Professor is Teaching Something 'True and Real'
"I try each semester to teach the college theological equivalent of the basic arithmetic operations..."

Nathan Lefler, Ph.D., associate professor of Theology/Religious Studies, spoke with us recently about studying Flannery O'Connor's “The Displaced Person" during intersession.

What do you enjoy about teaching theology/religious studies at Scranton?

​I am grateful to be asked this question. I think what I enjoy most is the opportunity to try to convey effectively -- to teach -- something true to my students each year -- something true and real. Thomas Aquinas says you can only teach what you know perfectly, which sounds very daunting, probably because one hears it and thinks, "So, I have to know everything to be able to teach anything!" But that's not what he says: only that what you teach, you have to know. So, I can teach my 10- and 12-year-olds the rudiments of arithmetic and algebra without really understanding much at all about higher math.

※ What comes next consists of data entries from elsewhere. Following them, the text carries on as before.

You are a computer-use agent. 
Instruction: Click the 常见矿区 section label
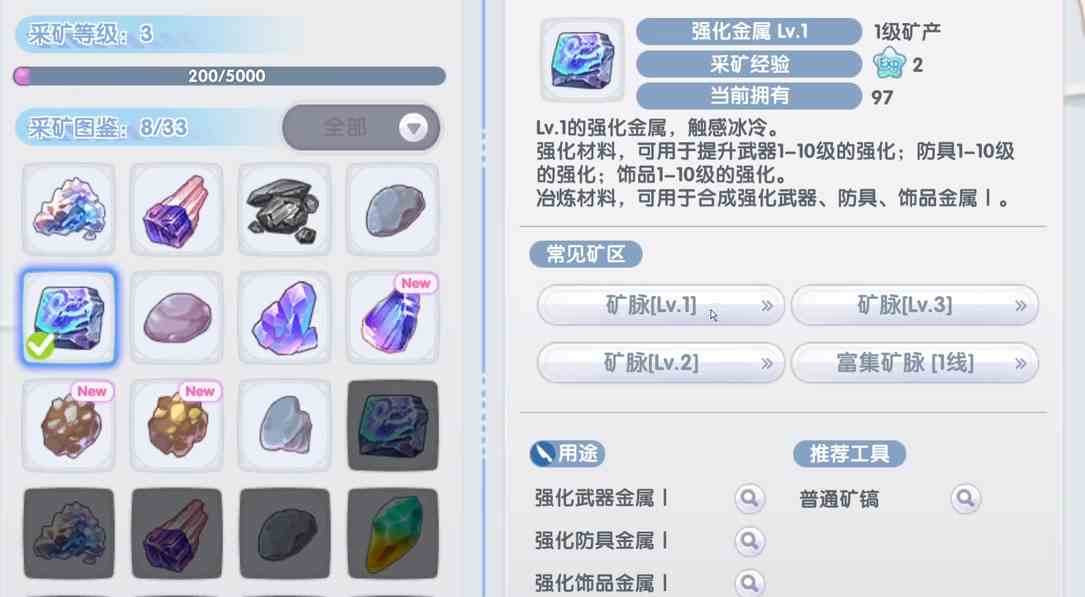click(585, 254)
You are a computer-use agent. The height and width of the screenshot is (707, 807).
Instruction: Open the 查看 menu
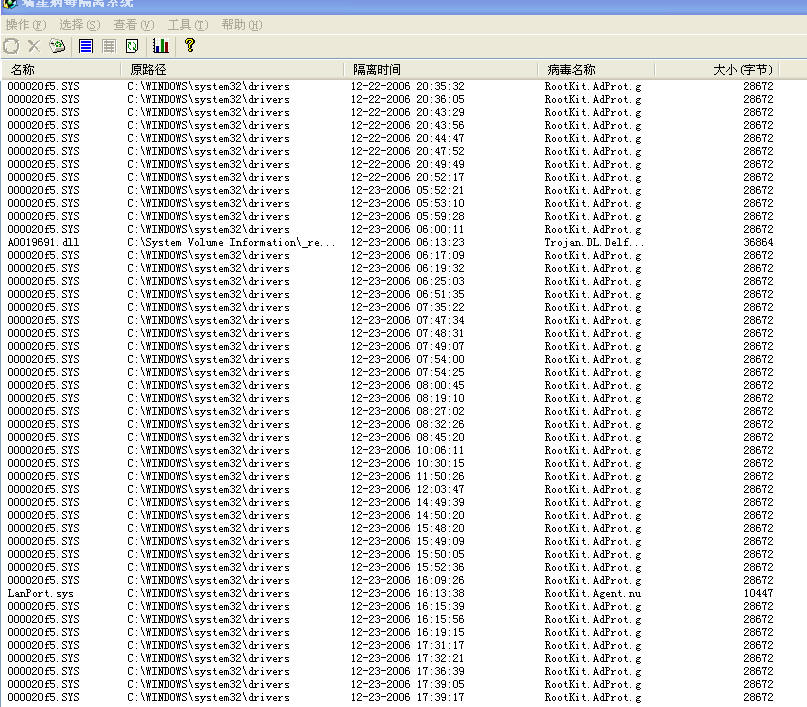pyautogui.click(x=133, y=24)
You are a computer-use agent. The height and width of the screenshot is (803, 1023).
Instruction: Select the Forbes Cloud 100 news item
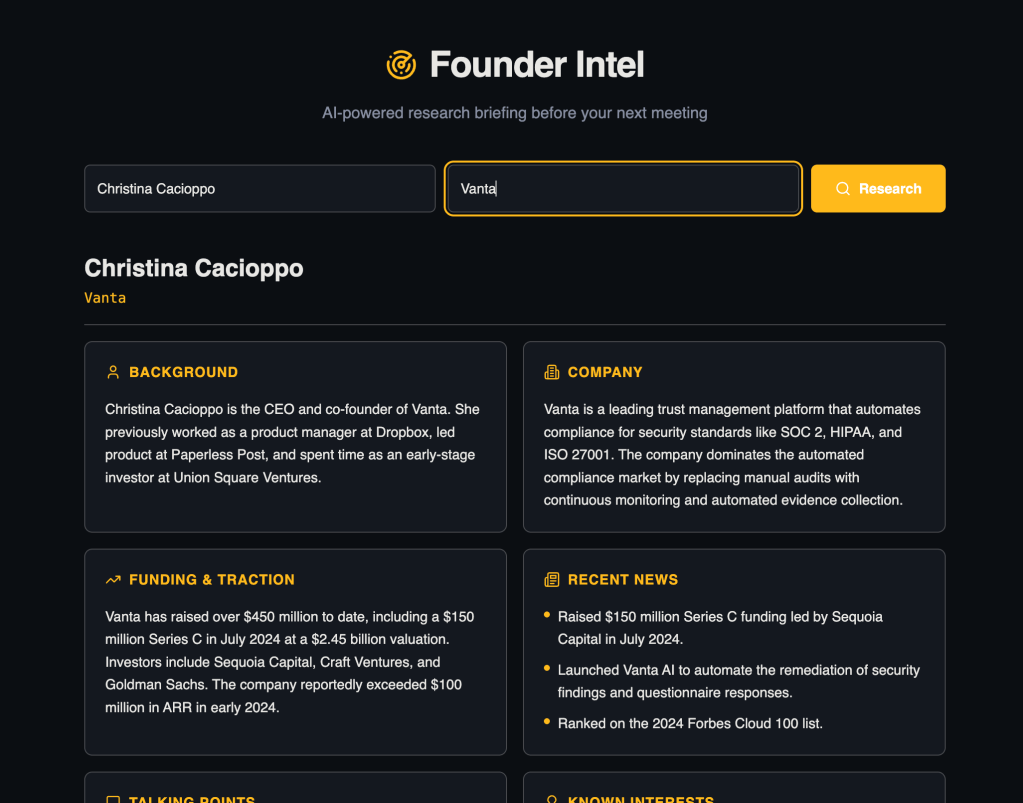(x=690, y=723)
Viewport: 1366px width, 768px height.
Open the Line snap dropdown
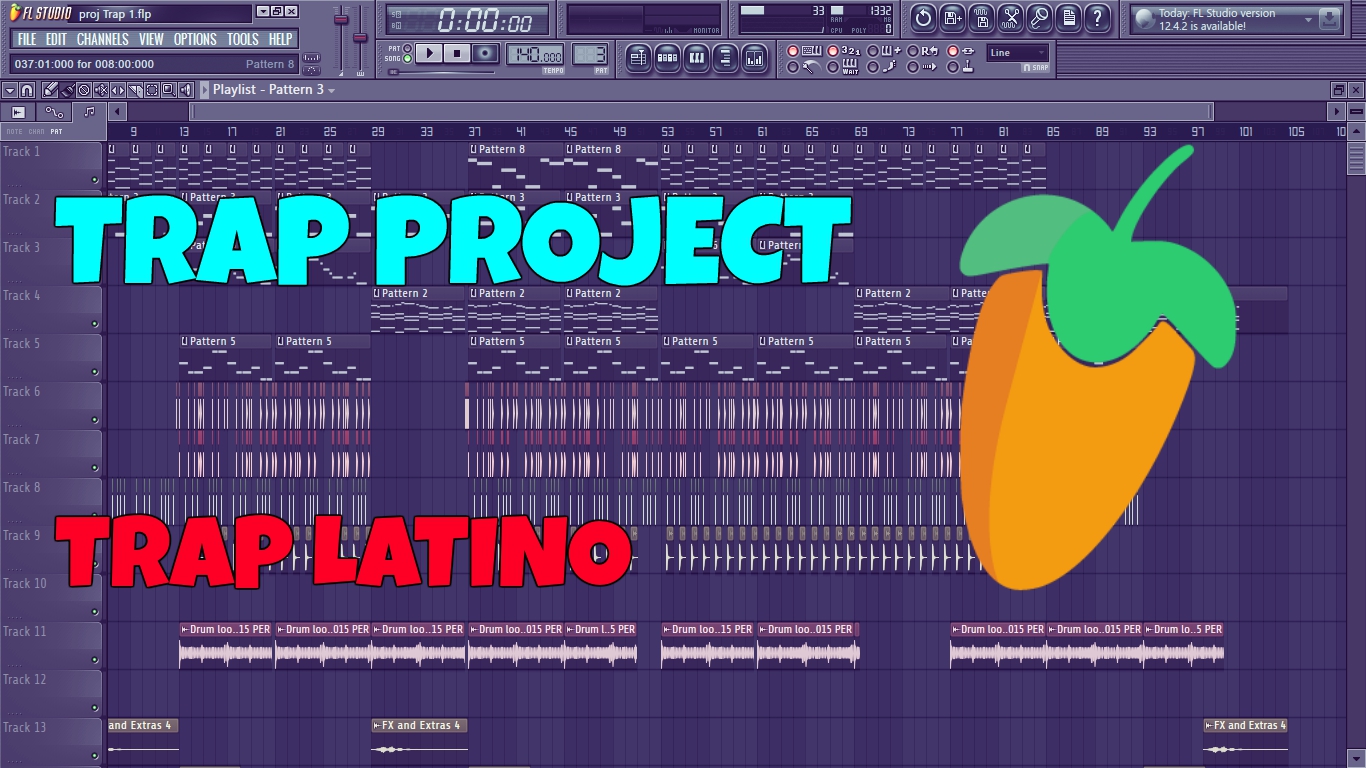click(1017, 52)
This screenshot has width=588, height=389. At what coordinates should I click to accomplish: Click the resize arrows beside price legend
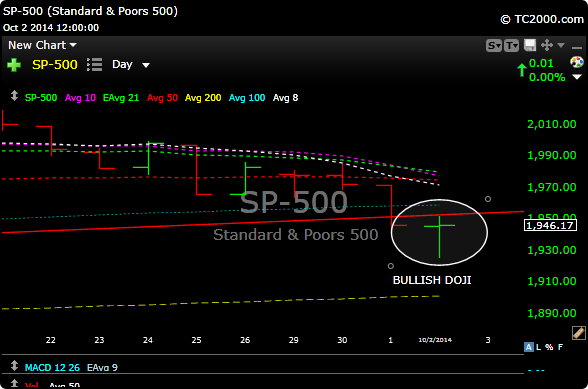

And so, I try each semester to teach the college theological equivalent of the basic arithmetic operations: First, that God really is Love - not just that he loves us, but that he is Love, in his nature, which means love through and through and nothing else but love. Second, that we human beings are made, by Him, in His image, which means that we are like Him in our created nature -- which means that we are made not merely with the ability to love when we feel like it, but that we are made lovers by nature -- lovers of everything and especially of everyone. Love is relationship. So the real foundation of our being lovers by nature is that the God who made us like Himself is a personal relationship, between three perfect lovers, and so we, by our deepest nature, are made for, and yearn for, and are capable of, loving others and being loved by them. I also get to talk a lot about Jesus in my theology classes, whose story fills out - literally embodies (or incarnates) the two points above. So "that's it," in a nutshell.

What are your goals for the use of your intersession grant?

To write and publish a paper on the connections between the thought of the great late-20th century literary theorist and anthropologist, Rene Girard, and the work of Flannery O'Connor, focusing on one of her longer short stories, "The Displaced Person." 

What drew you to study Flannery O'Connor's “The Displaced Person"?

​This is one of O'Connor's great masterpieces. On the surface, it's about a Polish refugee brought with his family to the American South shortly after the end of the Second World War. Mr. Guizac, the so-called "Displaced Person" (an official designation by the U.S. government. Truman signed the first Displaced Persons Act on June 25, 1948.), arrives for work on Mrs. McIntyre's small struggling dairy farm and proves immediately to be a highly skilled worker, which generates tensions with longstanding employees. Soon, and somewhat mysteriously, he falls out of favor with Mrs. McIntyre as well, who begins to speak of him as "extra." Mrs. McIntyre cannot afford what is extra, and so, the story comes to a tragic end, on a certain level, with the not quite accidental death of Mr. Guizac. But the story has many levels. In the penultimate scene, Mrs. McIntyre almost simultaneously recognizes her collusion in Mr. Guizac's death, and that she herself is somehow a profoundly displaced person. Jesus, too, was a displaced person, and so, Flannery O'Connor insists, are all of us, and if only we can see that in time, we may discover the possibility of stepping out of the endless cycles of mimetic rivalry and violence that constantly threaten to consume and even annihilate us. Girard's elaborately articulated mimetic theory serves to elucidate O'Connor's spiritual and theological insights in several ways, and the story, in turn, helps to verify aspects of Girard's theoretical edifice. There are ways, too, that Aquinas's theology of nature and grace, skillfully deployed by O'Connor, cries out for a more deliberate engagement by mimetic theory than has been mounted heretofore by more than a very few theologians.

What do you hope to gain as a result of this research? 

​This project is helping me to deepen my engagement with and understanding of both Flannery O'Connor and Rene Girard, each a significant 20th-century Catholic thinker in his/her own right, but also to further the small body of scholarly research directly concerned with the obvious resonances between their work. The timing of the project is fortuitous, falling midway between a conference I designed and ran last spring on our campus (under the auspices of our Catholic Studies Program), on Catholic higher education in Girardian perspective, and an updated and expanded version of that conference that is scheduled to take place at Notre Dame University, again under my direction, this Oct. 1-3.